» Assigned task: In the entries that follow, how many lines include "Viewport"? Give the number and nothing else.

» The records:
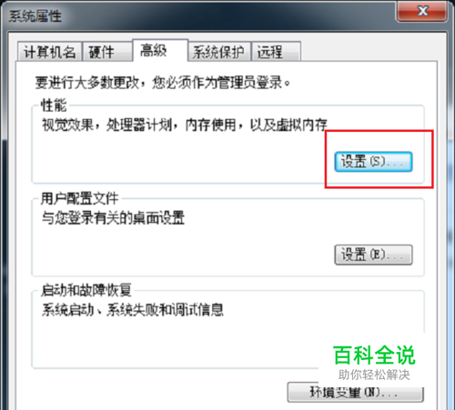The height and width of the screenshot is (410, 455).
Task: Click the 用户配置文件 group heading
Action: [x=79, y=199]
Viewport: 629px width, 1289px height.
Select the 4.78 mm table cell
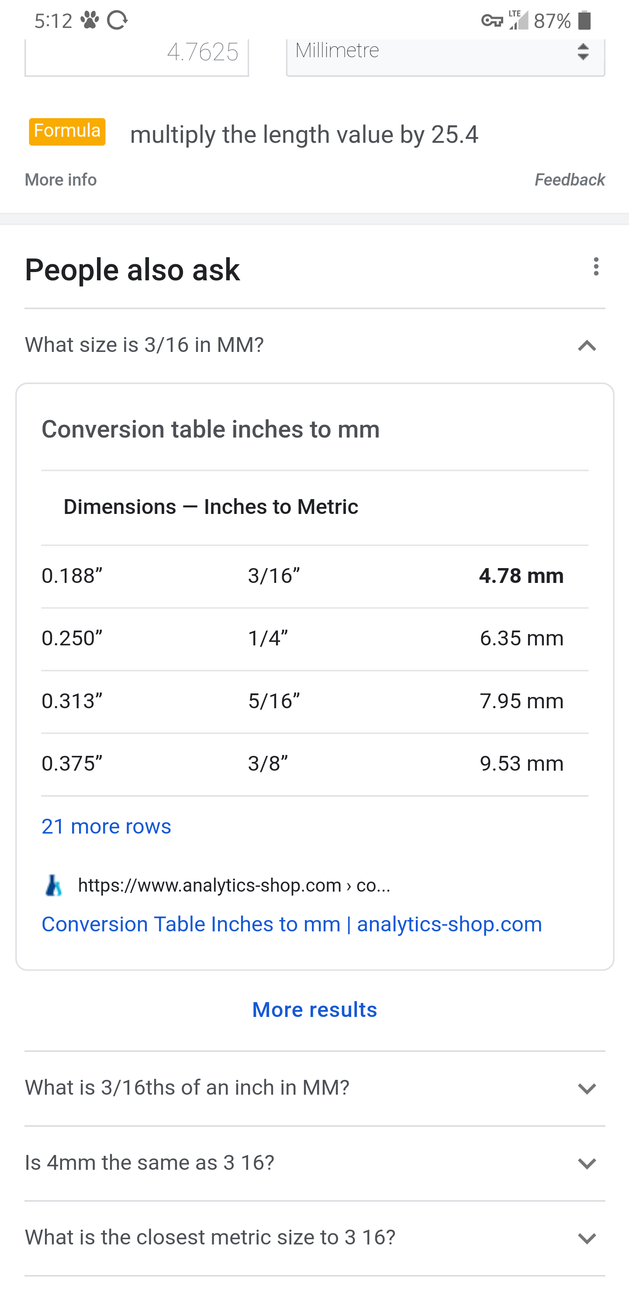(x=521, y=576)
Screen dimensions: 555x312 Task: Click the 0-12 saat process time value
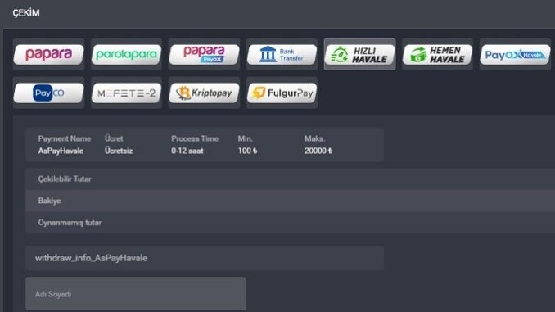tap(187, 151)
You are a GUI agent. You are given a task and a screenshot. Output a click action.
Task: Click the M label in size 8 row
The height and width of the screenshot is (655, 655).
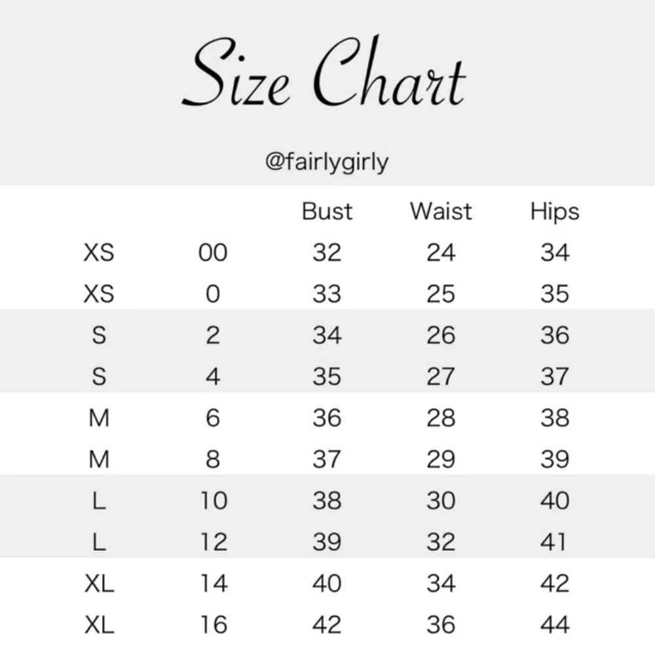tap(99, 459)
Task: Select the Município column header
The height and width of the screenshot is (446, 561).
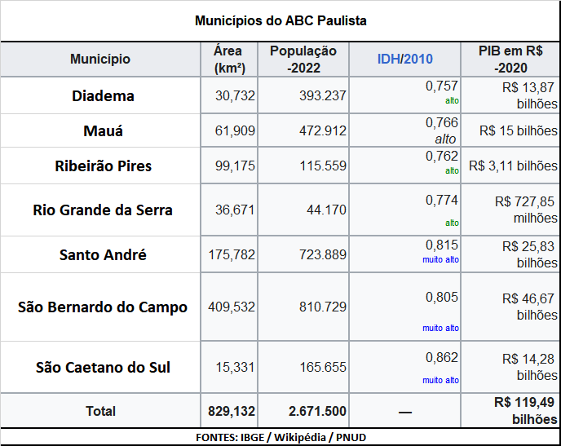Action: (100, 59)
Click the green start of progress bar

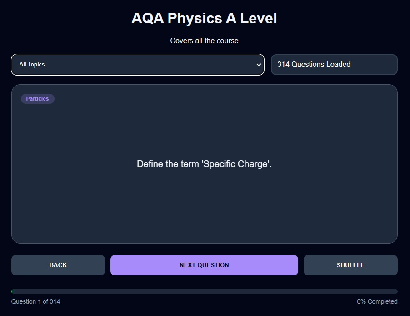[12, 291]
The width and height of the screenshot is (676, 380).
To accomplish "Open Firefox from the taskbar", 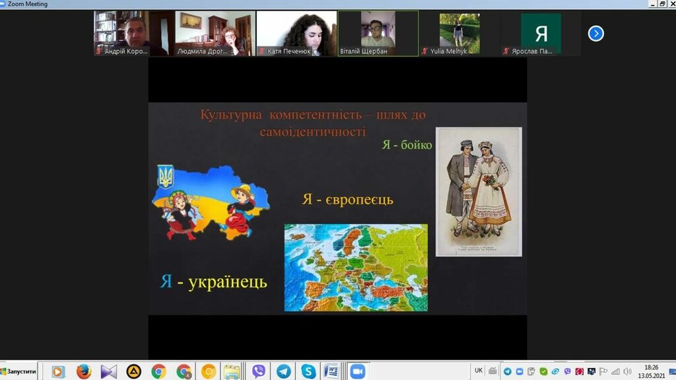I will click(84, 371).
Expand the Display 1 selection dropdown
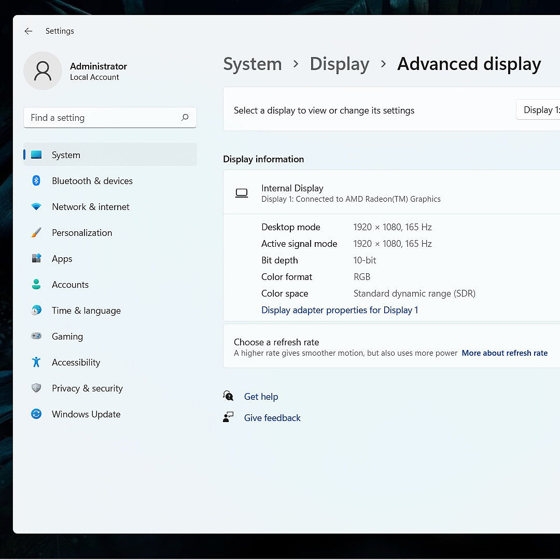This screenshot has height=560, width=560. coord(539,110)
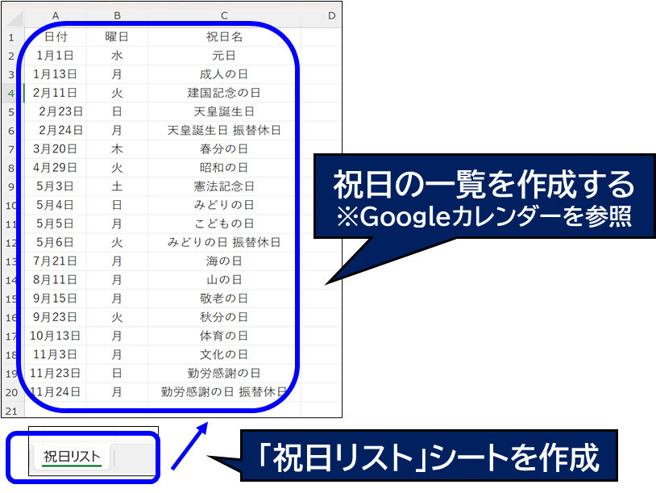Click the 日付 header cell
Image resolution: width=656 pixels, height=493 pixels.
56,37
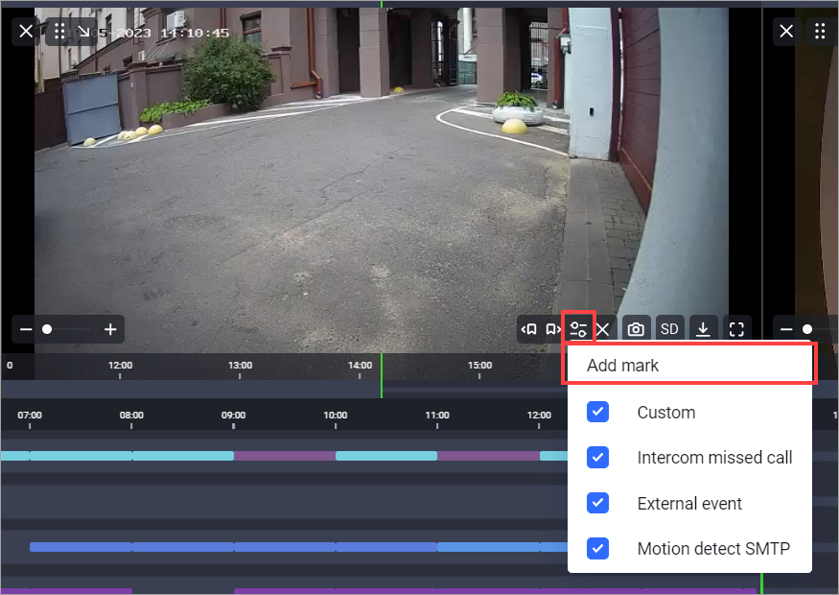Close the first camera player
Image resolution: width=839 pixels, height=595 pixels.
(26, 32)
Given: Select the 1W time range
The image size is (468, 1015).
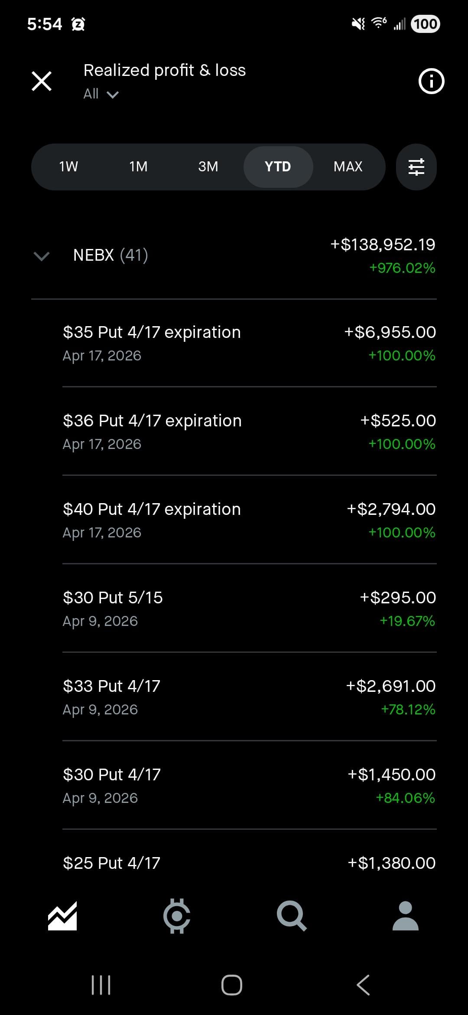Looking at the screenshot, I should click(x=68, y=167).
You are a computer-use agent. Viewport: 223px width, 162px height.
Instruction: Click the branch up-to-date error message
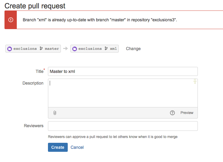[x=100, y=20]
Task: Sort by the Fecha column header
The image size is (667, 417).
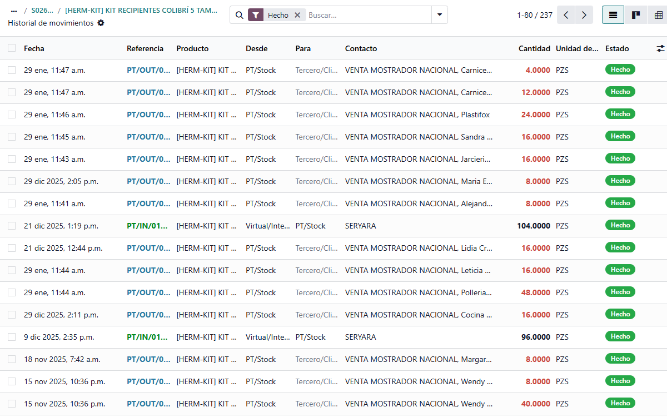Action: 34,48
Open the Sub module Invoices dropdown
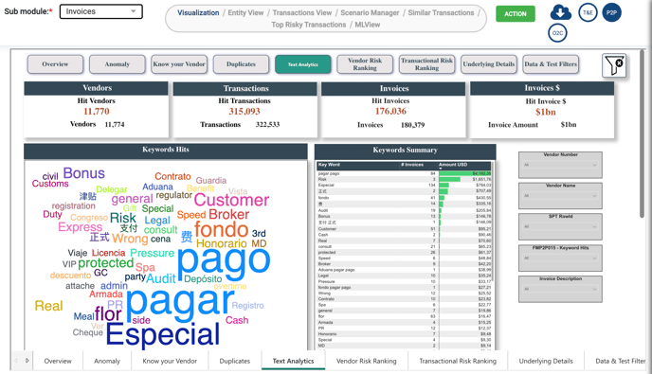652x374 pixels. pos(101,11)
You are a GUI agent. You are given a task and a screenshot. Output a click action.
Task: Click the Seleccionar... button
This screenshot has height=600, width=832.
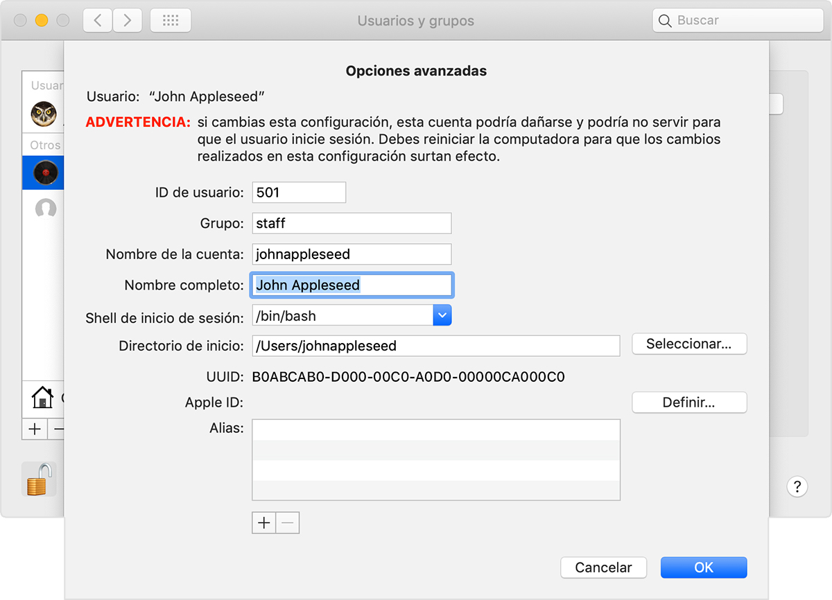point(688,344)
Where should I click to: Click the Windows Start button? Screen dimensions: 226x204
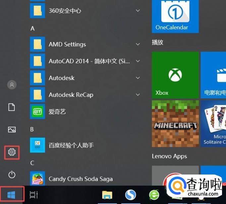tap(12, 195)
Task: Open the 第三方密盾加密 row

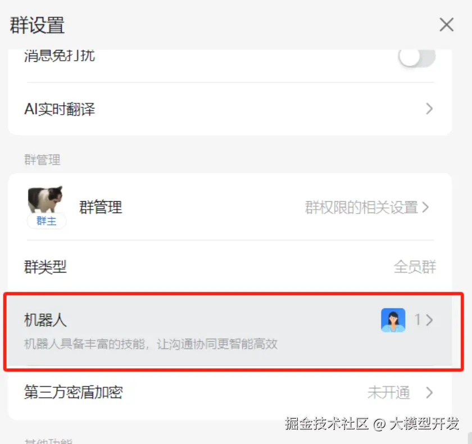Action: (230, 393)
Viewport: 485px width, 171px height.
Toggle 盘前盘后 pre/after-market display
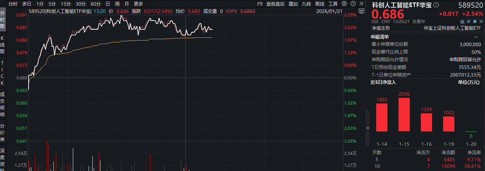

» Completed exercise: 3